In this concept, you will learn how to use the distributive property to write and evaluate equivalent numerical and variable expressions.

### Using the Distributive Property with Expressions

The **distributive property** states that if a factor is multiplied by the sum of two numbers, you can multiply each of the two numbers by that factor and then add them to produce the same result. In symbols, the distributive property says that for numbers \begin{align*}a\end{align*}

\begin{align*}a(b+c)=ab+ac\end{align*}

Anytime you see a number outside of a set of parentheses within an expression, you can use the distributive property to help you to simplify by writing an equivalent expression without parentheses.

Let's look at an example.

\begin{align*}5(2+3)\end{align*}

You want to simplify by writing an equivalent expression without parentheses.

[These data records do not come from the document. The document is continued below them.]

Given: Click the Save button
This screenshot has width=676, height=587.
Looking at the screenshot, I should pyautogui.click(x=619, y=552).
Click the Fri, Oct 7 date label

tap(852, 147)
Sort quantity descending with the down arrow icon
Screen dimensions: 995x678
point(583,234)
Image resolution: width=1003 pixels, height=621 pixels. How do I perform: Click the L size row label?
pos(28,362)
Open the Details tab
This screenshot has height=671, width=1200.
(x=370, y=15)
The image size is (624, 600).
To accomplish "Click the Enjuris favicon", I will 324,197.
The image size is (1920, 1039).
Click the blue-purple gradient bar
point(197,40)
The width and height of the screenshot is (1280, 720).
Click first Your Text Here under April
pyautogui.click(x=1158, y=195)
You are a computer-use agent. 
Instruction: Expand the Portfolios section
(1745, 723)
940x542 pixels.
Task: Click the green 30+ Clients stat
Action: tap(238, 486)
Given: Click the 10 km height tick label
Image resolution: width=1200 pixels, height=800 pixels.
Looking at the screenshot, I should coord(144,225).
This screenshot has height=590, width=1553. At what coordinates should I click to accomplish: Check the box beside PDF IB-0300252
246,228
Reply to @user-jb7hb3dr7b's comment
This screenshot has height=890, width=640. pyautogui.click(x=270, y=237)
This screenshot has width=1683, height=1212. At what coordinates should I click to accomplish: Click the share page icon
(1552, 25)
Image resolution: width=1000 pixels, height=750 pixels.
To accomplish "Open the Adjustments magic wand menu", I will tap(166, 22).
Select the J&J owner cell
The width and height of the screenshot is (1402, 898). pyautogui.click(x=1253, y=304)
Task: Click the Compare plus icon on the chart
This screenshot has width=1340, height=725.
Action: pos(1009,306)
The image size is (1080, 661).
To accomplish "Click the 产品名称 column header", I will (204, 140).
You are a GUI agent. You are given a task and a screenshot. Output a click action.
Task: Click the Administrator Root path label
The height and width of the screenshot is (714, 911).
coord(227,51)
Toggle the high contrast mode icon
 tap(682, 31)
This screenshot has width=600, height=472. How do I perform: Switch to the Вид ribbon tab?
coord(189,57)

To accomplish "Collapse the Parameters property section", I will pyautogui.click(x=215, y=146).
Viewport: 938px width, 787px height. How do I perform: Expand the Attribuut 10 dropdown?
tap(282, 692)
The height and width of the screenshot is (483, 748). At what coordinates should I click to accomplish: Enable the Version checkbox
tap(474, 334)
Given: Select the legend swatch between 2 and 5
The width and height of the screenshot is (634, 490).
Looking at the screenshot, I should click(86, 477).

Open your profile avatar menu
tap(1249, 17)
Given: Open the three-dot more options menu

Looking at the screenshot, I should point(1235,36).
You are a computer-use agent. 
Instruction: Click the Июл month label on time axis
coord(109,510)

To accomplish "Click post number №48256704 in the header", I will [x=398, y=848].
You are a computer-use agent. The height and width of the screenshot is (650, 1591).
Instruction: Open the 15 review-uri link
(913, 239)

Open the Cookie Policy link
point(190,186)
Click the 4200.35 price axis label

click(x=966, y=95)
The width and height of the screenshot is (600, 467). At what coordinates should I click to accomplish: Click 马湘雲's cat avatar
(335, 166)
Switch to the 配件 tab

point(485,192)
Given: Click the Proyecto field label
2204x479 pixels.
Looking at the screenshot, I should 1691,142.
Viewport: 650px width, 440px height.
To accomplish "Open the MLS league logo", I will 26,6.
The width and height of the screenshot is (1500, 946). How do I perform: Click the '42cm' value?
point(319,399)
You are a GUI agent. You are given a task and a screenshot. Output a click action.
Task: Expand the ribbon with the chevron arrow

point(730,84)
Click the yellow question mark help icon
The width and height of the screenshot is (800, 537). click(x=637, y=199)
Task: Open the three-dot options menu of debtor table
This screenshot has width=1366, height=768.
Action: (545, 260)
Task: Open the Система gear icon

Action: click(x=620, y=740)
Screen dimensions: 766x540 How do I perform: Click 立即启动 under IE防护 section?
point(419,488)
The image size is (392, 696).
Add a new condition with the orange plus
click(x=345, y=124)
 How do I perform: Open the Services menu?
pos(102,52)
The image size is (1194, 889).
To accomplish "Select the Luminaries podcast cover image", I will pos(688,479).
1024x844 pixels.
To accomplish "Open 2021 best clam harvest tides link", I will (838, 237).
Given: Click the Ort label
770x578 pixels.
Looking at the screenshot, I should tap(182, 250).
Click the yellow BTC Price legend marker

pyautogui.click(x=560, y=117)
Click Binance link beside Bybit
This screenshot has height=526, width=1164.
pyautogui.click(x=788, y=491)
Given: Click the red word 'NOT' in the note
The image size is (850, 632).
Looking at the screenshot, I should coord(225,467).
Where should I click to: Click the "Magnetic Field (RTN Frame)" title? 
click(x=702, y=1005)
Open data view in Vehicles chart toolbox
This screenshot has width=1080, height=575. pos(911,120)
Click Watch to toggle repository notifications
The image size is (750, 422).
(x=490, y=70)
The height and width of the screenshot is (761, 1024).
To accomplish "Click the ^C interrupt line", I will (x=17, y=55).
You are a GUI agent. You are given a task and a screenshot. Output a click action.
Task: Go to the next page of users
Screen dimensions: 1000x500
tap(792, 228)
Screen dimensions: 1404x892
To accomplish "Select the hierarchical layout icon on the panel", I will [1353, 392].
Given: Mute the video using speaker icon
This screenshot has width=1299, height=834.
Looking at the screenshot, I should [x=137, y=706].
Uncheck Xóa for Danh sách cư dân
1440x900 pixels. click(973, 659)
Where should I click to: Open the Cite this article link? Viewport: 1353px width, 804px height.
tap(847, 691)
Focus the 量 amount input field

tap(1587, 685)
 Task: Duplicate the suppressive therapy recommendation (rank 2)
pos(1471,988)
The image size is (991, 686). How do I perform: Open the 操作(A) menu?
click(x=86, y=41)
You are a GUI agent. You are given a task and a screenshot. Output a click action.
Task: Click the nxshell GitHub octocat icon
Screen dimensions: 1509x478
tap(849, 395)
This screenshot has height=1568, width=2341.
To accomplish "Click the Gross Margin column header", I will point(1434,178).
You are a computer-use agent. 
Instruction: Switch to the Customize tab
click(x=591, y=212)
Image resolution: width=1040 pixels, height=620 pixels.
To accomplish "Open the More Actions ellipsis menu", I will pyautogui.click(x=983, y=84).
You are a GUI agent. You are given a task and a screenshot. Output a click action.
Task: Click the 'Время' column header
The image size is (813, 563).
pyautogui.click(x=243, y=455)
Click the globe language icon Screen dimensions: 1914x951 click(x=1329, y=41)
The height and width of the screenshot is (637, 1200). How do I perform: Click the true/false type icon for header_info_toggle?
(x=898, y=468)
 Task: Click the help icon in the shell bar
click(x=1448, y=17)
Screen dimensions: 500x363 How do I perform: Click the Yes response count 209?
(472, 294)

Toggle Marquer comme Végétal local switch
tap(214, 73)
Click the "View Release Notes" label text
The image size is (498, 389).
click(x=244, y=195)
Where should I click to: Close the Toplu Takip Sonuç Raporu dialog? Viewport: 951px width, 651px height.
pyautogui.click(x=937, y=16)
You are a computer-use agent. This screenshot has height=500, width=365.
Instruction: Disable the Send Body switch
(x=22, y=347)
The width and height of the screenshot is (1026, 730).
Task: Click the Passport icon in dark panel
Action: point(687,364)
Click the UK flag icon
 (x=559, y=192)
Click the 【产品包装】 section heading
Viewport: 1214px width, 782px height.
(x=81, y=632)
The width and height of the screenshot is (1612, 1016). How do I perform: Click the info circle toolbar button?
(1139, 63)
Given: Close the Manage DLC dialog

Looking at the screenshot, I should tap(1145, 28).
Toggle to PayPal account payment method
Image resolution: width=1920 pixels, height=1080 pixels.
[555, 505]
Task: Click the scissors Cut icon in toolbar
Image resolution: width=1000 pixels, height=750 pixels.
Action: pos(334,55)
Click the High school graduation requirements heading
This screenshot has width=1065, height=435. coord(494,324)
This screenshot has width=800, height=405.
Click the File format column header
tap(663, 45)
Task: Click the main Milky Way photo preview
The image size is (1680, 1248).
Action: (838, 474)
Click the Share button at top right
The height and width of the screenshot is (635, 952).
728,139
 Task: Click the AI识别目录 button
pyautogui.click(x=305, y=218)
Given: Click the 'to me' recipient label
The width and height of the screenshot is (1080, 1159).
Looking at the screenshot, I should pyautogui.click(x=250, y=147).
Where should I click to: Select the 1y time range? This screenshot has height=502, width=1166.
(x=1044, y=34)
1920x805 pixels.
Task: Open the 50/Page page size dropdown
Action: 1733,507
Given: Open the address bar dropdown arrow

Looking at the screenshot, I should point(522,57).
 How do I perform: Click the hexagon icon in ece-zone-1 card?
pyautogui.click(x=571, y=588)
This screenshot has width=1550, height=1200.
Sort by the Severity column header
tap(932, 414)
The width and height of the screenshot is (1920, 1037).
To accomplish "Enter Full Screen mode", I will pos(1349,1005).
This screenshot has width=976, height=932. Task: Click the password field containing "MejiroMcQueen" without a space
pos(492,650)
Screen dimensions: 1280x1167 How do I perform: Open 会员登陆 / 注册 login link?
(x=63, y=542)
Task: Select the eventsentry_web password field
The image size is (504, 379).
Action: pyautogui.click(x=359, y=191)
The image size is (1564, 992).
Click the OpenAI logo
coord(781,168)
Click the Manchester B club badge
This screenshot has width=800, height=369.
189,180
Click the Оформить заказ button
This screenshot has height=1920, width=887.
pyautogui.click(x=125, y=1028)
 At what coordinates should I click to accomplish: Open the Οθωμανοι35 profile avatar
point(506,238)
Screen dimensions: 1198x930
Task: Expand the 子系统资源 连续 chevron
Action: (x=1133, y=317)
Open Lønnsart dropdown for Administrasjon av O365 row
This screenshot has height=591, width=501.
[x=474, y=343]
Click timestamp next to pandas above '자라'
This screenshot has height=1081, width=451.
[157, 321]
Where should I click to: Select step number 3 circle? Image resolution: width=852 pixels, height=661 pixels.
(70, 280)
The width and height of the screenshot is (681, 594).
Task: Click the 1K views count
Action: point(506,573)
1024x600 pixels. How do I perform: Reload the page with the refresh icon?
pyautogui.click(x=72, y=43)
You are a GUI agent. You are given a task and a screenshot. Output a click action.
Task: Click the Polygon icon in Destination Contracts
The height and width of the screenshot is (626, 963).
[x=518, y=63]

First, multiply the 5 by each of the terms inside the parentheses.

\begin{align*}5(2+3)=5(2)+5(3)\end{align*}

Next, simplify each part of the expression and then add.

\begin{align*}5(2)+5(3)=10+15=25\end{align*}

The answer is \begin{align*}5(2+3)=25\end{align*}

The distributive property also works if there is subtraction inside the parentheses. This is because subtracting a positive is just like adding a negative.

Here is an example.

\begin{align*}3(3-2)\end{align*}

You want to simplify by writing an equivalent expression without parentheses.

First, multiply the 3 by each of the terms inside the parentheses.

\begin{align*}3(3-2)=3(3)-3(2)\end{align*}

Next, simplify each part of the expression and then subtract.

\begin{align*}3(3)-3(2)=9-6=3\end{align*}

The answer is \begin{align*}3(3-2)=3\end{align*}.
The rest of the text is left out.